Unusual breed for a farmer to keep  Mind you, I knew a farmer who kept GSDs, Chihuahuas and geese. He reckoned the Chihuahuas were the best guards dogs out of all of them. They heard anyone approaching from miles away.


----------



## GMJ (Jun 24, 2014)

JanHank said:


> One man is coppicing the willows over the road, stage one for the willows on his daughters patch was done yesterday.


That looks like pollarding rather than coppicing doesn't it?

Either way its amazing how nature bounces back. We had 2 ash trees taken out of our garden a few years ago and the stumps constantly produce new shoots which I have to cut back.


----------



## patp (Apr 30, 2007)

Yes it is pollarding, where they take the crown out of a tree. Coppicing they take a young tree right back to base so that it can re grow. Your ash trees are being coppiced by you Graham


----------



## GMJ (Jun 24, 2014)

...not when I get my hands on all the offshoots Pat. They are a PITA tbh!


----------



## Pudsey_Bear (Sep 25, 2008)




----------



## Pudsey_Bear (Sep 25, 2008)

Lots more here:-

https://www.youtube.com/channel/UCFNRLTPU9263dTOYgrVcnHw/videos?view=0&sort=da&flow=grid


----------



## Pudsey_Bear (Sep 25, 2008)




----------



## patp (Apr 30, 2007)

Great stuff. Loved the estate fencing 
Not sure who was more nervous of who - the alpacas of the dog or the dog of the alpacas  Mind you he did appear to be listening to his dad. 
Think I ought to write and tell him to be careful what flashing they use on the solar panel installation. Ours has lifted already and both the roofer and the solar people are quoting "storm damage" at me when I complain. Roofer has said that he will come and fix it back down for free. We are thinking that we will get in done in lead at some time in the future. It is some kind of waterproof membrane at the moment and it does not look very attractive either.
Another thing he needs to know is that shade is the worst thing to have near solar panels so that big ol' tree might be for the chop


----------



## Pudsey_Bear (Sep 25, 2008)

Yes I was surprised anyone was still doing it, although I did spot a few places where it's wasn't looking very well done, but it's not finished so maybe addressed afterwards, I find that it's good on roadside bends as it allows you to see through the corner unlike hedges and fencing.


----------



## Pudsey_Bear (Sep 25, 2008)




----------



## patp (Apr 30, 2007)

Mark, the farmer next door, was telling us about the fertilizer prices.

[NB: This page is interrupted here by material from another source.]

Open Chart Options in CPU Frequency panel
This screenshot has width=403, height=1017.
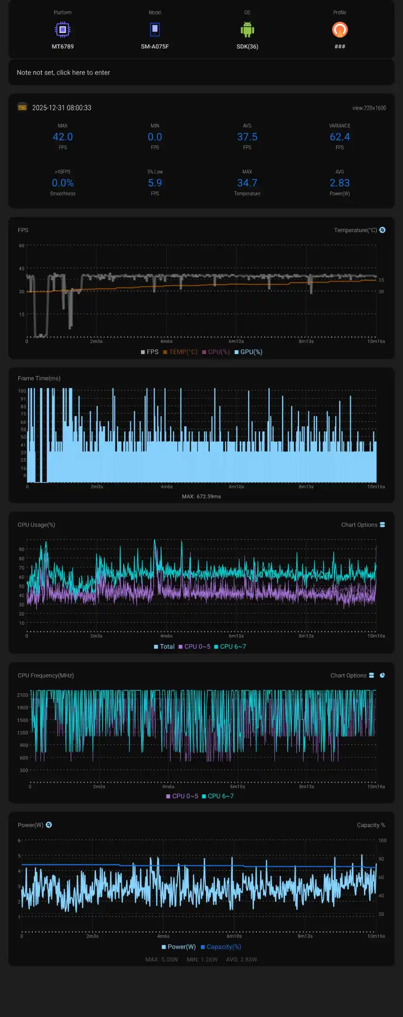(x=352, y=675)
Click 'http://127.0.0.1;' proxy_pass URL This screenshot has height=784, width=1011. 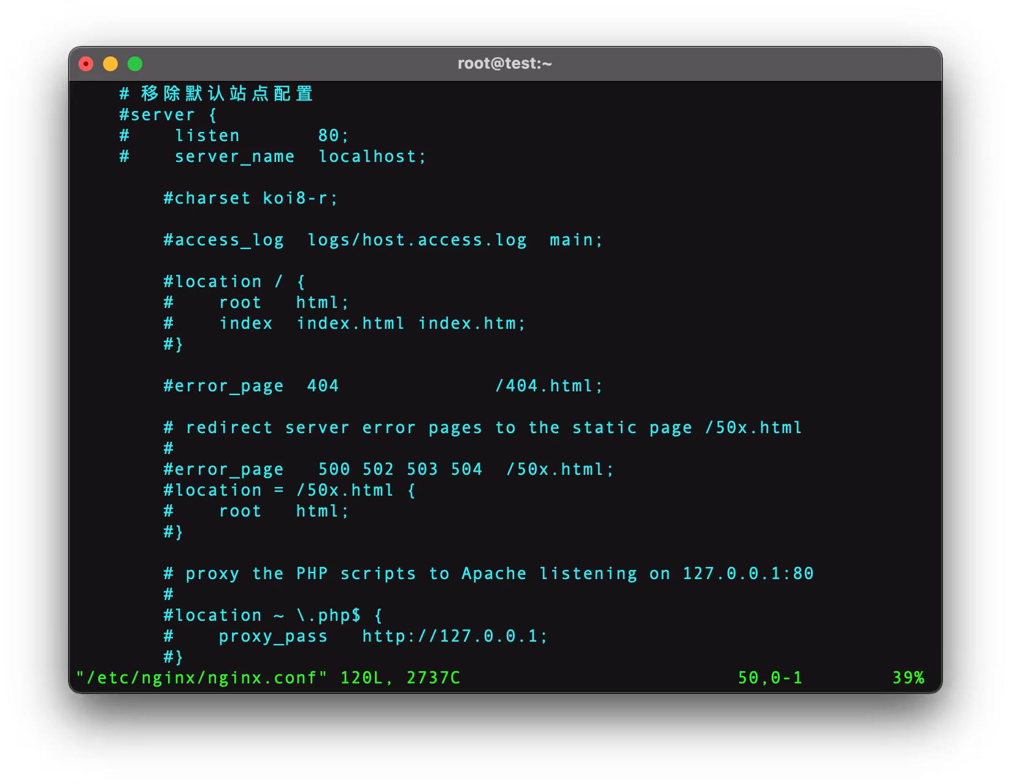click(x=455, y=636)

What on earth is going to happen to food prices?! What wasn't mentioned, by Harry, was that the red diesel that they all use (tax free ordinary diesel) has been cut. He now uses full fat diesel and his tractor will use 22 litres per hour on light work and 45 litres per hour on heavy work! All this has to be recovered when he sells his crop. We may all have to be growing our own at this rate


----------



## Glandwr (Jun 12, 2006)

patp said:


> Mark, the farmer next door, was telling us about the fertilizer prices. What on earth is going to happen to food prices?! What wasn't mentioned, by Harry, was that the red diesel that they all use (tax free ordinary diesel) has been cut. He now uses full fat diesel and his tractor will use 22 litres per hour on light work and 45 litres per hour on heavy work! All this has to be recovered when he sells his crop. We may all have to be growing our own at this rate


Does Mark also run plant Pat? Maybe he was referring to the changes coming in next month on the use of red diesel in the construction and infrastructure industries ie diggers, excavators, generators etc. They will have to be run on full fact diesel as he calls it from next month.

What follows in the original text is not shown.